Ones Stick Together

Here's a quick, intuitive solution!

$P( n ) = \text{ The number of ways of making unique strings of 1s and 0s of length n such that any 1 in this string is next to another. }$ $= \text{ The number of ways that end in 0 1s + The number of ways that end in 2 1s + The number of ways that end in more than 2 1s. }$

But $\text{ The number of ways that end in 0 1s }$ is all the valid strings that end in a $0$ . The amount that satisfy this is $P(n-1)$ since if we remove the $0$ on the end, the other $n-1$ must satisfy the conditions of $P(n-1)$ .

Similarly we have $\text{ The number of ways that end in 2 1s }$ is just all the valid strings that end in $011$ . This is just $P(n-3)$ since if we take away the zero on the end, the other $n-3$ must satisfy the conditions of $P(n-3)$ .
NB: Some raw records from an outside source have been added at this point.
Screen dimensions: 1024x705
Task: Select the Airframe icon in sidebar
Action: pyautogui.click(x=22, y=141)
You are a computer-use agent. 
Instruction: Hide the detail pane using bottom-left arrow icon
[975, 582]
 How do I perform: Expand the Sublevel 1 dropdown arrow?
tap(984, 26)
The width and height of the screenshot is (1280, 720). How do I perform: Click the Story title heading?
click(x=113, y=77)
Finally for $\text{ The number of ways that end in more than 2 1s }$ , all of these end in a $1$ . What happens if we remove that final $1$ ? We must still have some new string that ends in atleast $2$ $1$ s. So this is all the the strings of P(n-1) that end in a 1. How many have this property? It's $P(n-1) - P(n-2)$ , can you see why?
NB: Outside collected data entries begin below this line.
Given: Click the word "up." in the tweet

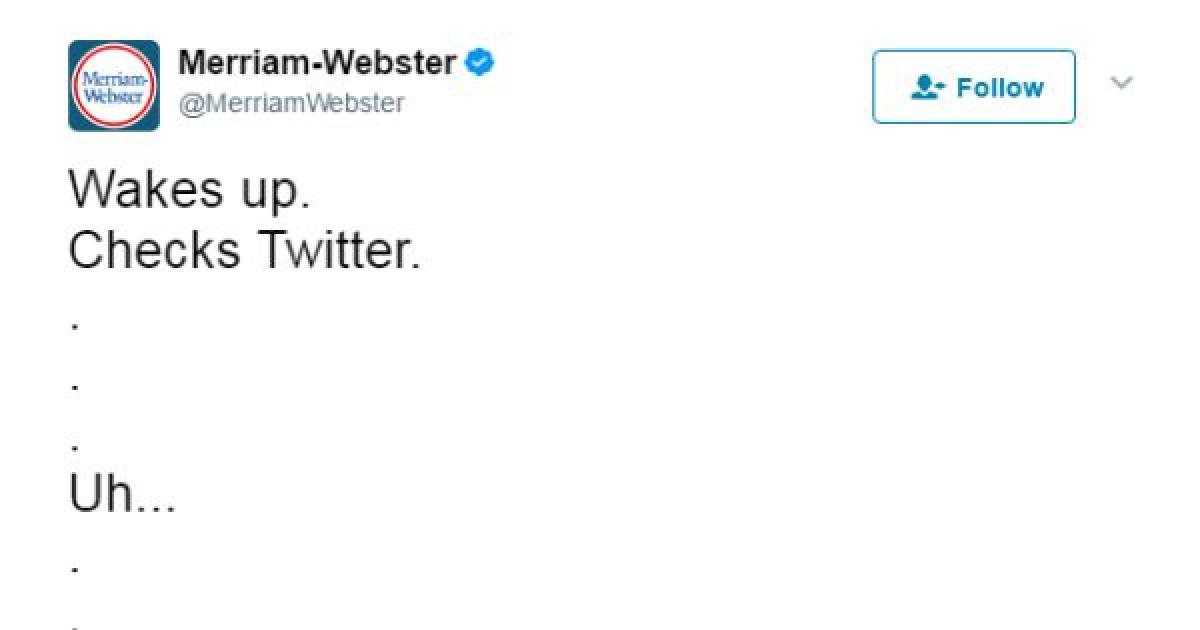Looking at the screenshot, I should click(x=273, y=190).
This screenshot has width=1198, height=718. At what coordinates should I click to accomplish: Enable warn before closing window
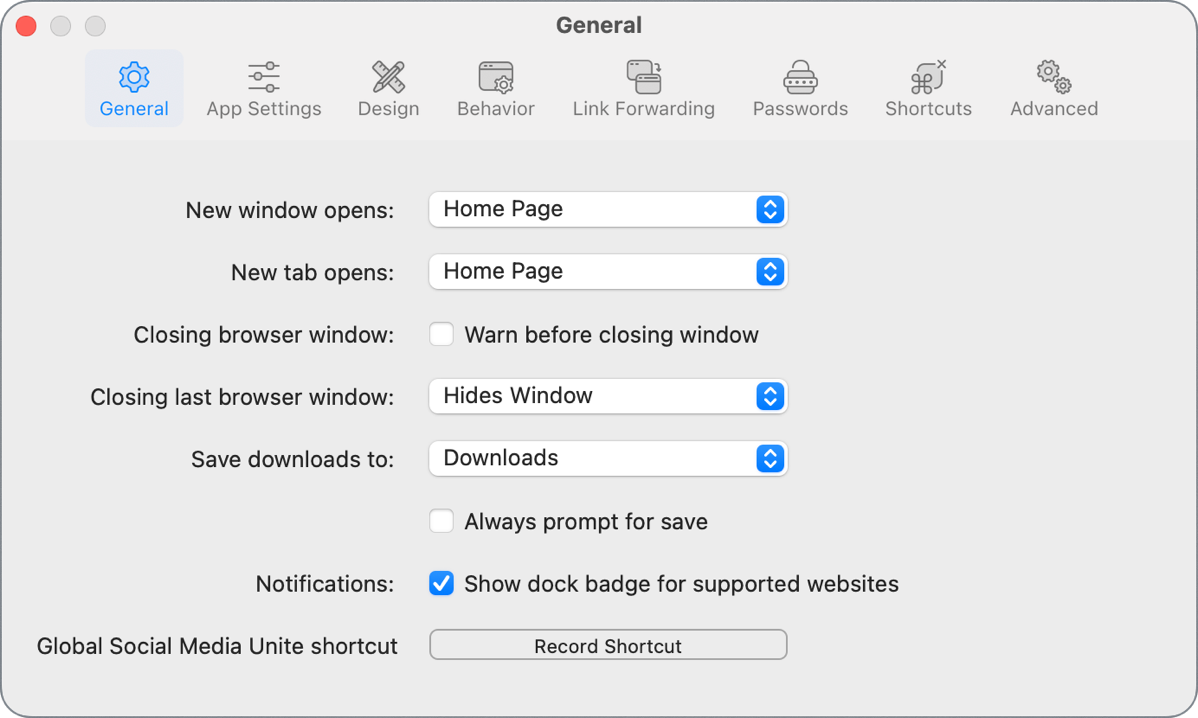[441, 334]
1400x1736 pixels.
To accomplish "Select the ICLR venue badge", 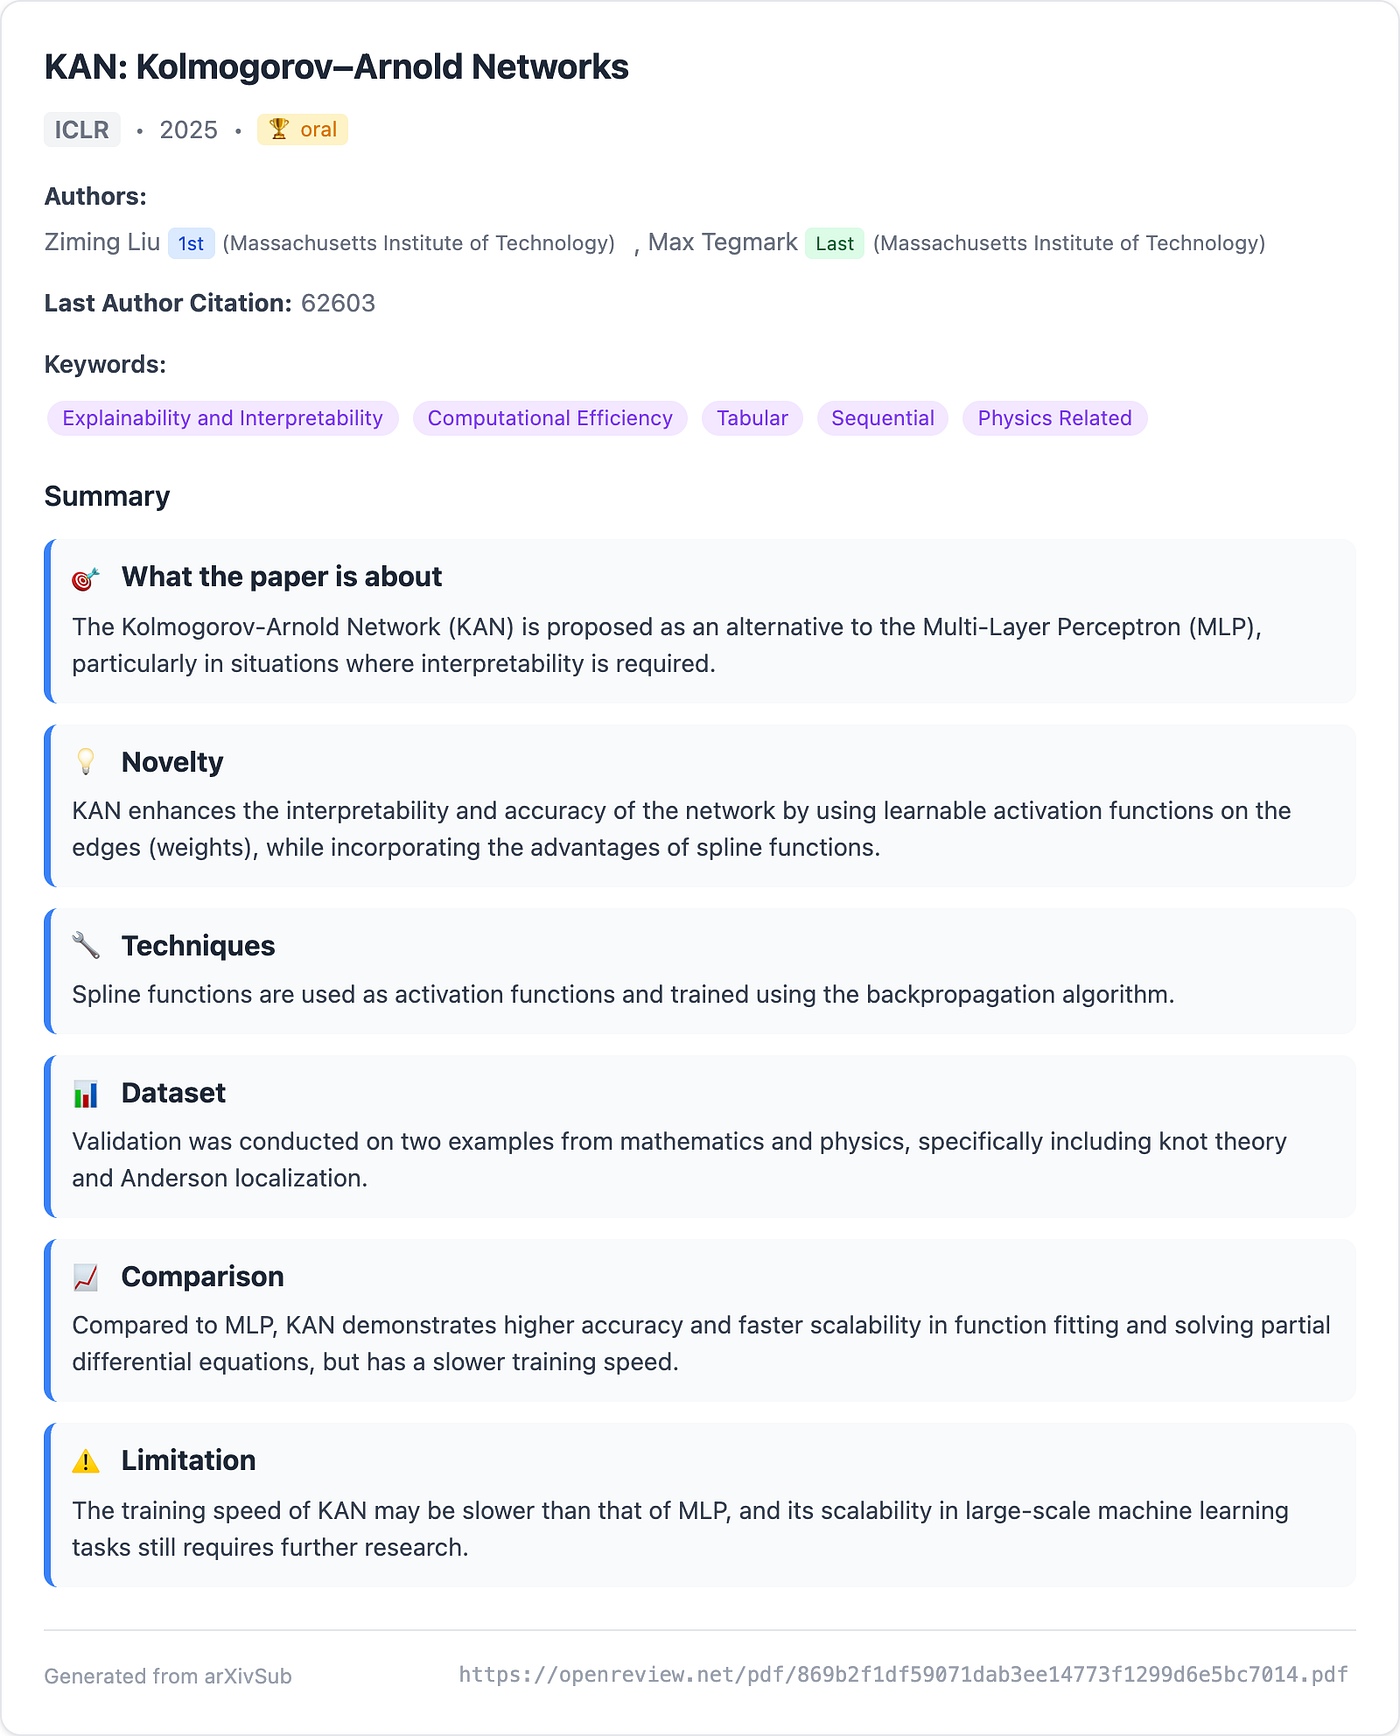I will click(82, 130).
Finally, adding all of this together gives our desired relation that's valid for all $n \ge 4$ .

---

Bonus Questions

• Can you see another way to derive the correct answer?
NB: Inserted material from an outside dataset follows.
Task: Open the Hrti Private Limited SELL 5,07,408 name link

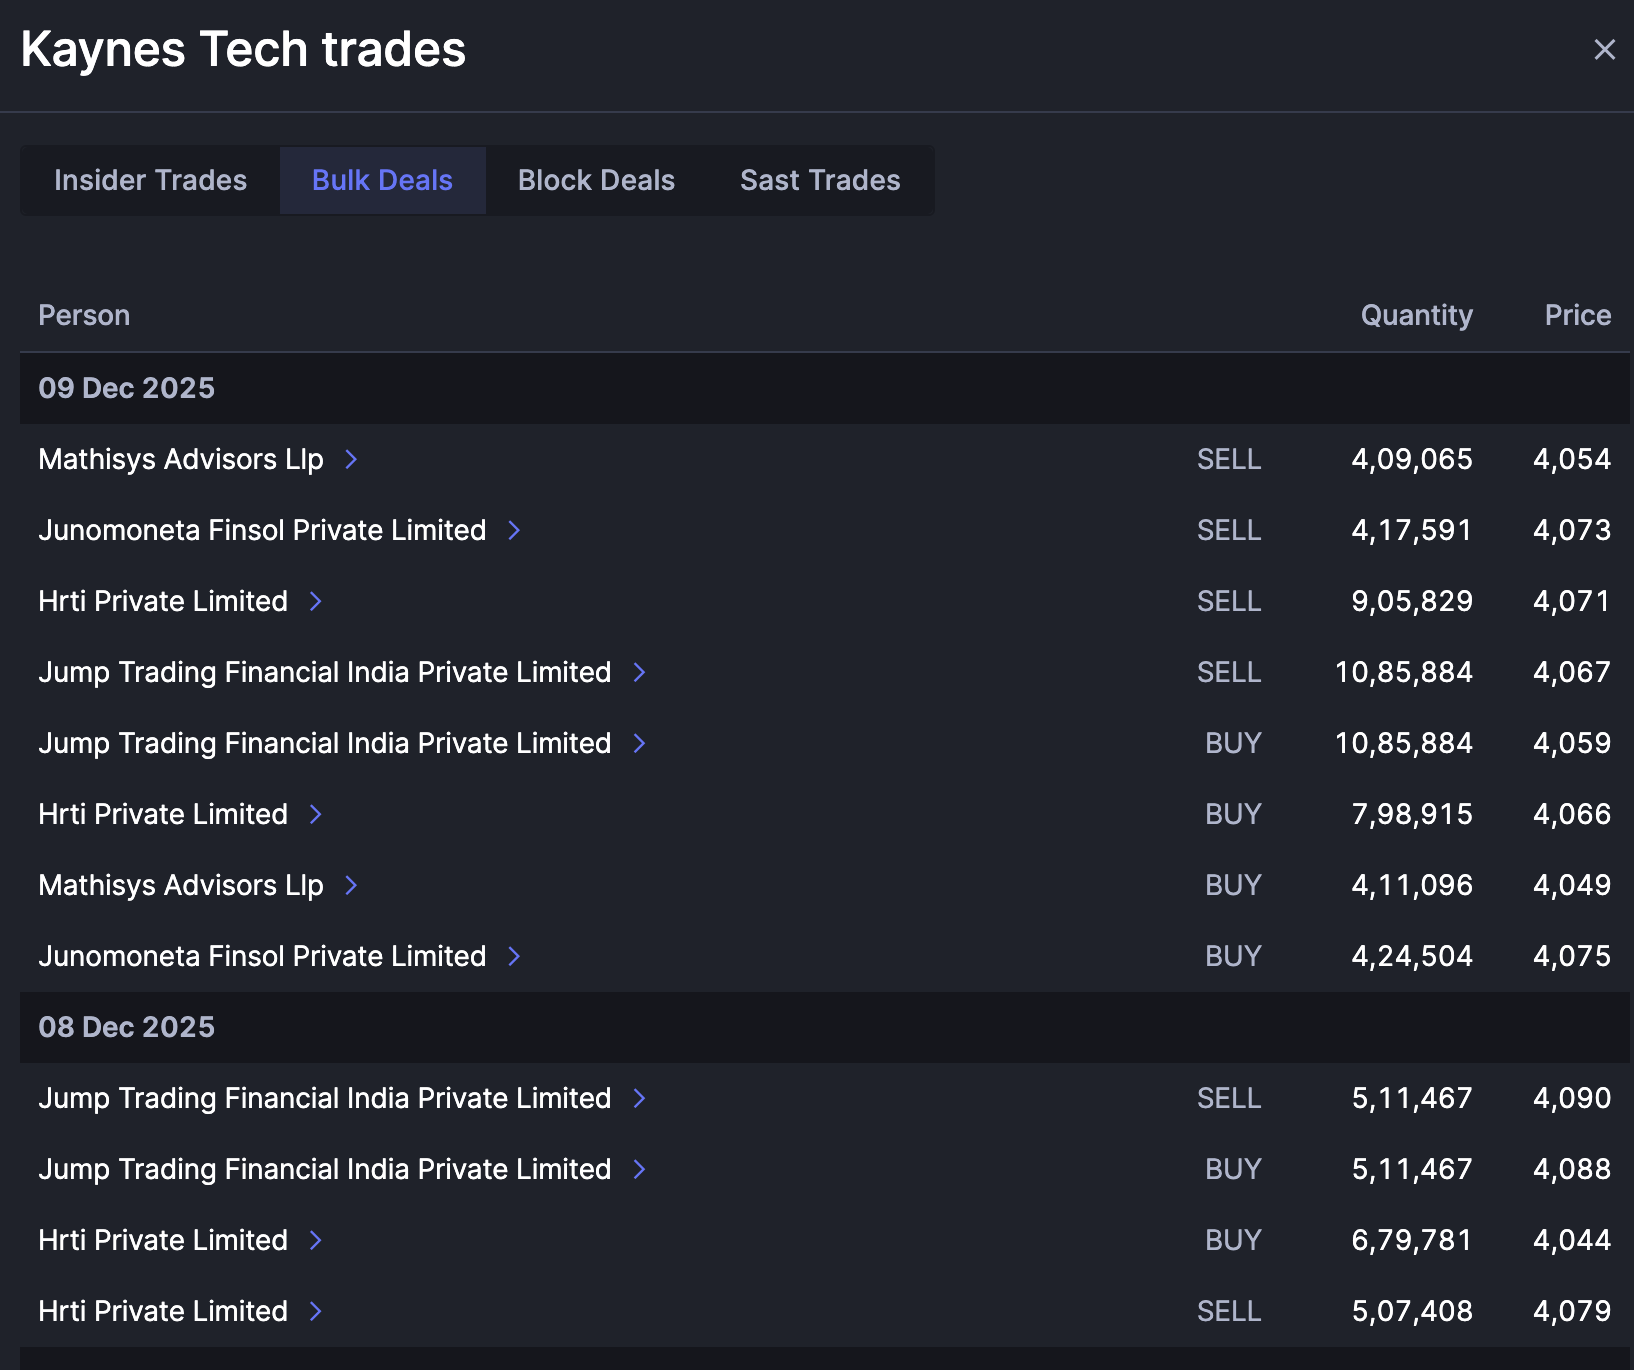Action: tap(163, 1311)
• Can you find a closed form formula for $n$ ?

• Can you find any other reccurrence relations for this function?

• What happens if we change it so we have to have any 1s have to part of 3 in a row instead of 2?

• What happens if we add more numbers we are allowed to use with similar restrictions?

• Can you find any cool generating functions for this function?